The school is located in Sofia’s Izgrev district, a neighborhood that houses numerous embassies. The Joliot-Curie metro station is a ultimate connection, to the city center and the airport.

During the first year 2008/2009, DS Sofia was attended by only 105 students and 24 preschoolers. The first class of students took their Abitur exams in 2014. By the school's tenth anniversary in 2018, the amount of students had grown up to 334. In the 2025/2026 school year, DS Sofia applied for the German School Award (Deutscher Schulpreis) and secured a place among the top 20 schools.

Due to rising student numbers, a move to a new location is planned (as of June 2026).

== Organisation & Structure ==
The German School Sofia operates with two parallel classes per grade level. There are also two levels of preschool, two preschool groups and two preschool classes, with an average class size of 16 students. The primary school covers grades 1 through 4, while the secondary school covers grades 5 through 12. Approximately 85 percent of the students are Bulgarian, with many families maintaining a connection to Germany, whether through family or work.

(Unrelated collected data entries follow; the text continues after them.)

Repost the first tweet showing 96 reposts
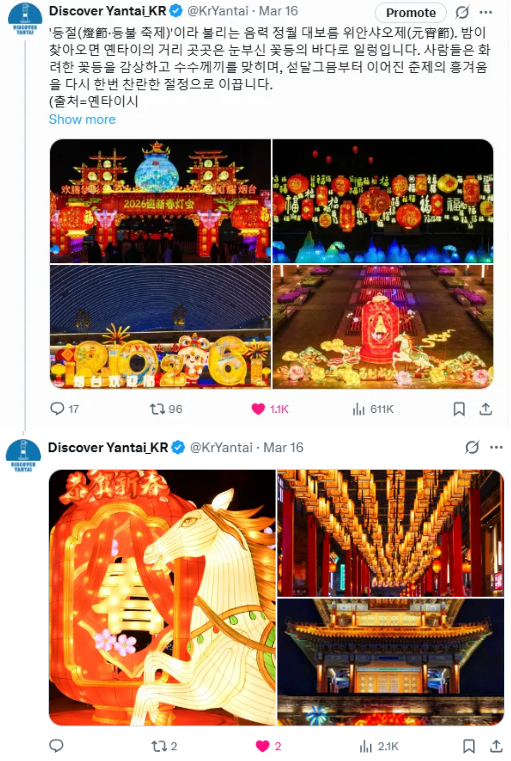This screenshot has width=511, height=761. click(165, 409)
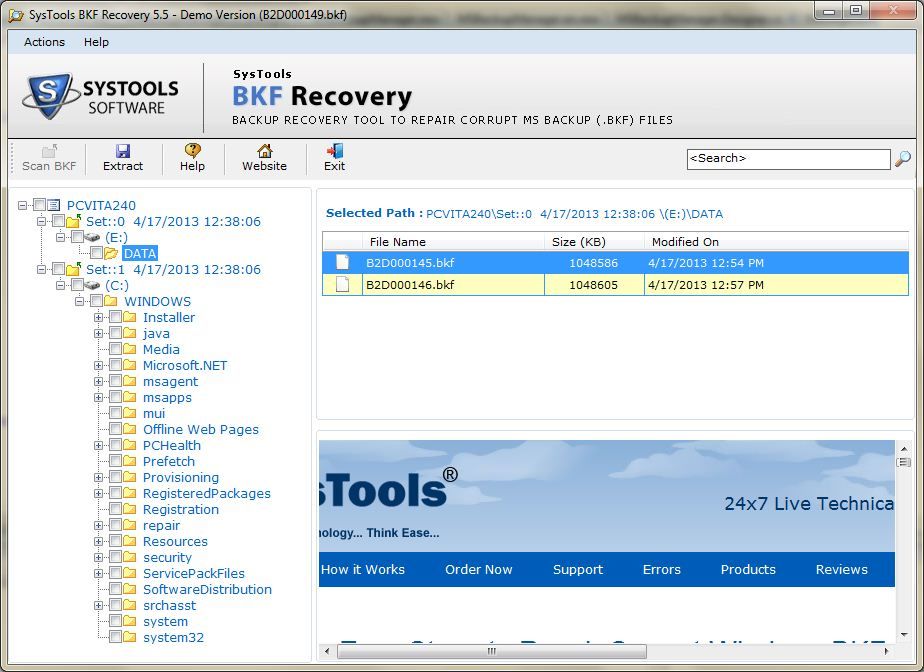The height and width of the screenshot is (672, 924).
Task: Click inside the Search input field
Action: click(x=787, y=159)
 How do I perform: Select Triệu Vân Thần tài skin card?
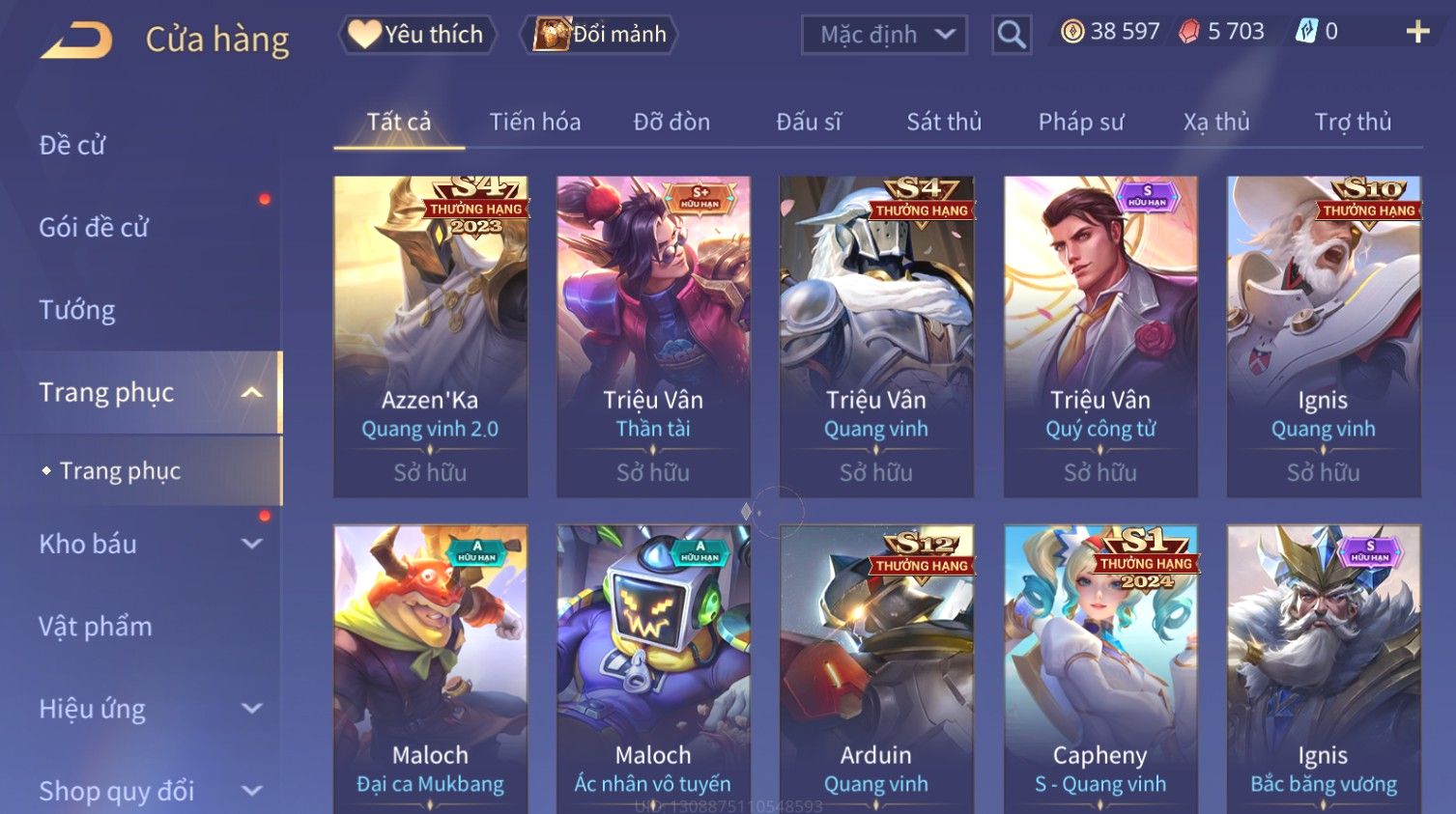point(653,336)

Students at the German School Sofia take their final Abitur exams during their twelfth year. Unlike the state-run Galabov Gymnasium, also located in Sofia, the German School Sofia does not offer a dual-diploma program. However, students have the opportunity to earn language proficiency certificates (such as the German B2 exam) during their time at the school. In addition to English as the first foreign language, students study Bulgarian — either as a native language (BaM) or as a foreign language (BaF) — as a continuous second foreign language. For children without a Bulgarian background, French is also a subject for them starting in the sixth grade.

The Student Council plays an important role in this school; class representatives and the school president are elected every year, as they take part  in internal school committees and working groups. The school is also part of the Europe-wide student representative network for German schools abroad. Other organisations at the German School Of Sofia include the Parents' Council, the Teachers' Council and a steering group (consisting of students, teachers and parents).

As the German School Of Sofia is a private institution, tuition fees apply. The school is operated by the non-profit "Association of Parents of the German-Bulgarian Encounter School Sofia."

== Culture & Activities ==
A Christmas market is held every winter, which profit goes to a different charity every year. Coinciding with the Bulgarian holiday marking the introduction of the Cyrillic alphabet, the DS Sofia hosts a "Letter Festival" to celebrate the learning of the German and Bulgarian languages and alphabets. The school community also celebrates Carnival, a tradition not typically observed in Bulgaria in the German style.

At the end of the school year, "Green Week" takes place for students ranging from preschool to the eleventh grade. During this time, individual classes travel to off-site educational locations, either for the day or for the whole week, both within and outside of Bulgaria.

The German School Of Sofia participates in both Bulgarian and international competitions; students are particularly active in Model United Nations and the Jugend debattiert program.